** Start of Data shown **
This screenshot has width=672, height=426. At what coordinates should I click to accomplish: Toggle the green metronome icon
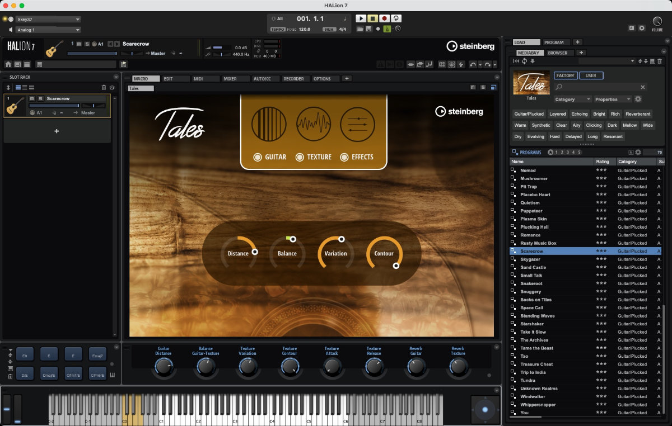(x=386, y=29)
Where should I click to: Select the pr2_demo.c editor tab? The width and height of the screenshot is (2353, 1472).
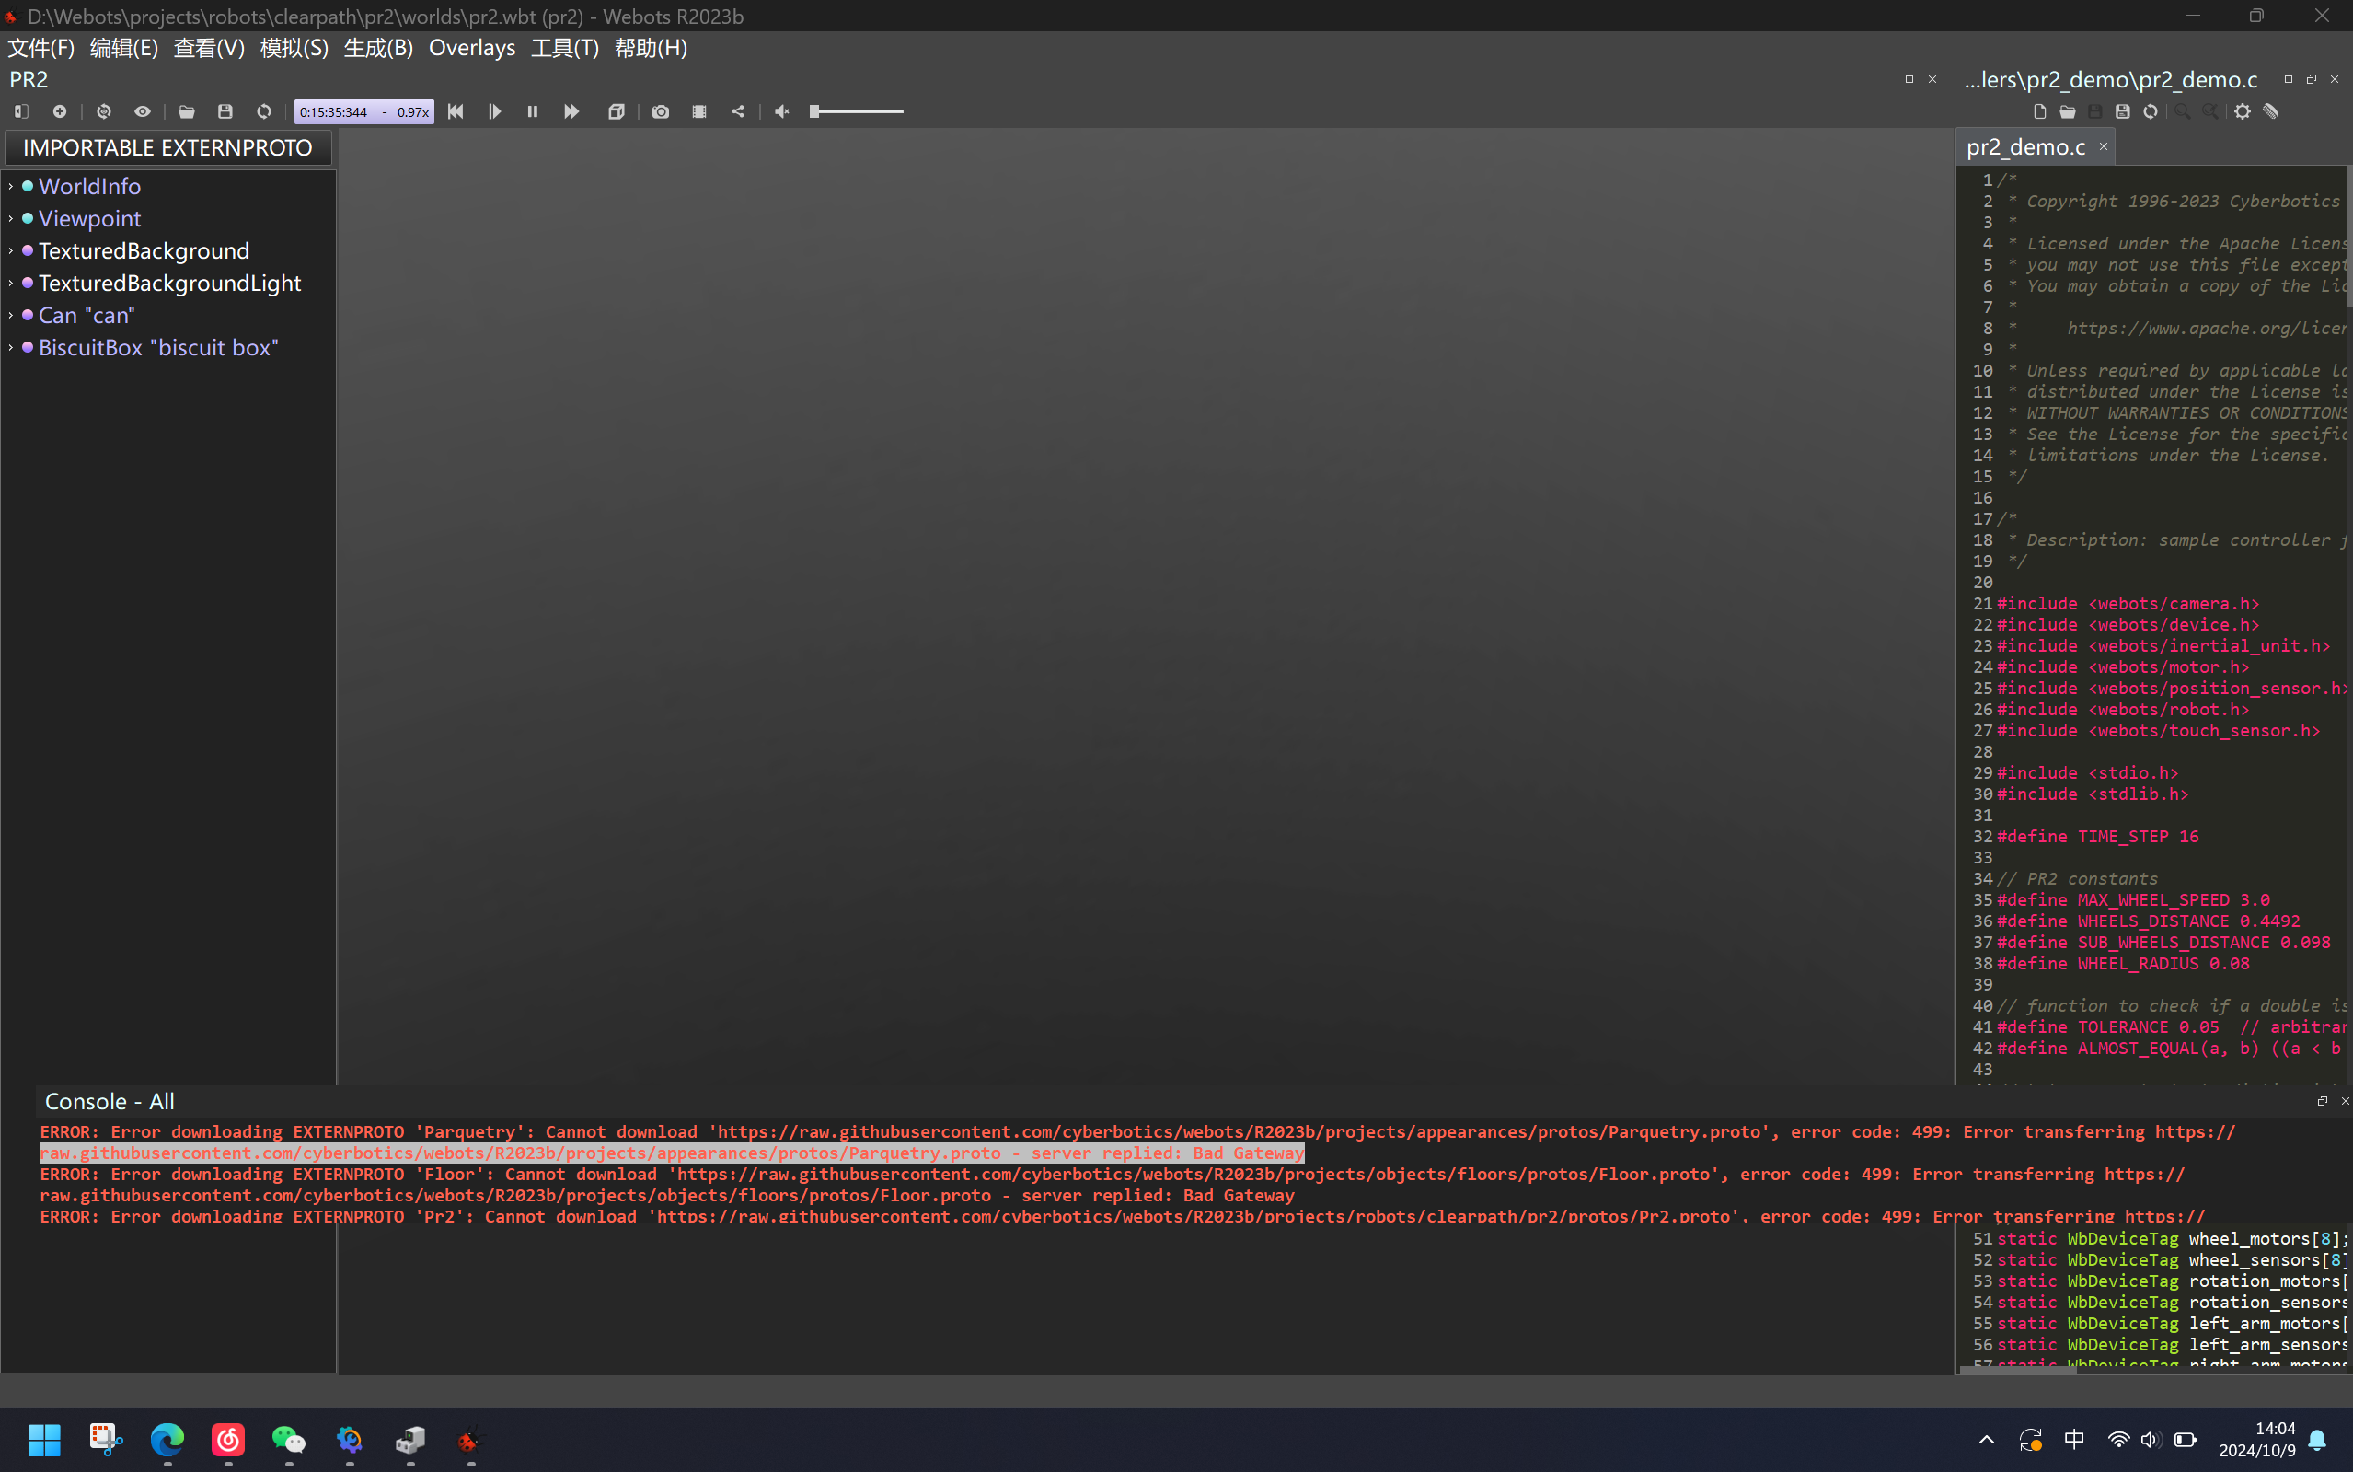click(2025, 147)
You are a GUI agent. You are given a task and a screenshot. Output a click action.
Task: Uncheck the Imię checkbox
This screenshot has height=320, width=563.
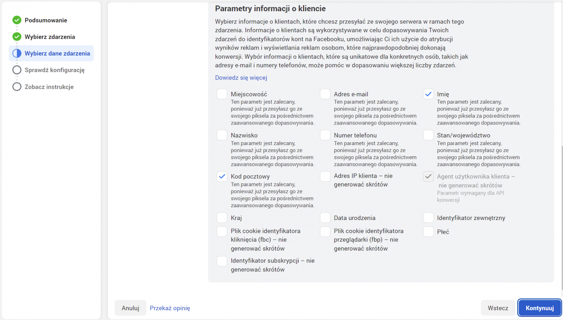pos(428,94)
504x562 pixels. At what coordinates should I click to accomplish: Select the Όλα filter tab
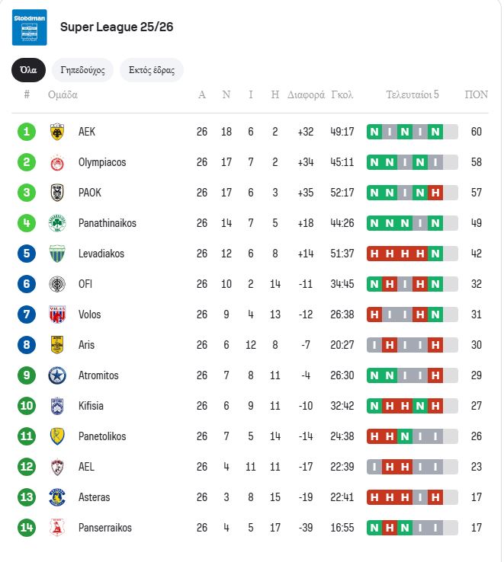28,70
** End of Data shown **
Please return every line of the records above word for word, leaving out the pictures.

This screenshot has width=672, height=426. At what coordinates should I click to accomplish: Toggle the green metronome icon
(x=386, y=29)
Where should I click to: Select the pr2_demo.c editor tab? The width and height of the screenshot is (2353, 1472).
click(2025, 147)
You are a GUI agent. You are given a task and a screenshot. Output a click action.
Task: Uncheck the Imię checkbox
This screenshot has height=320, width=563.
pos(428,94)
504x562 pixels. At what coordinates should I click to accomplish: Select the Όλα filter tab
28,70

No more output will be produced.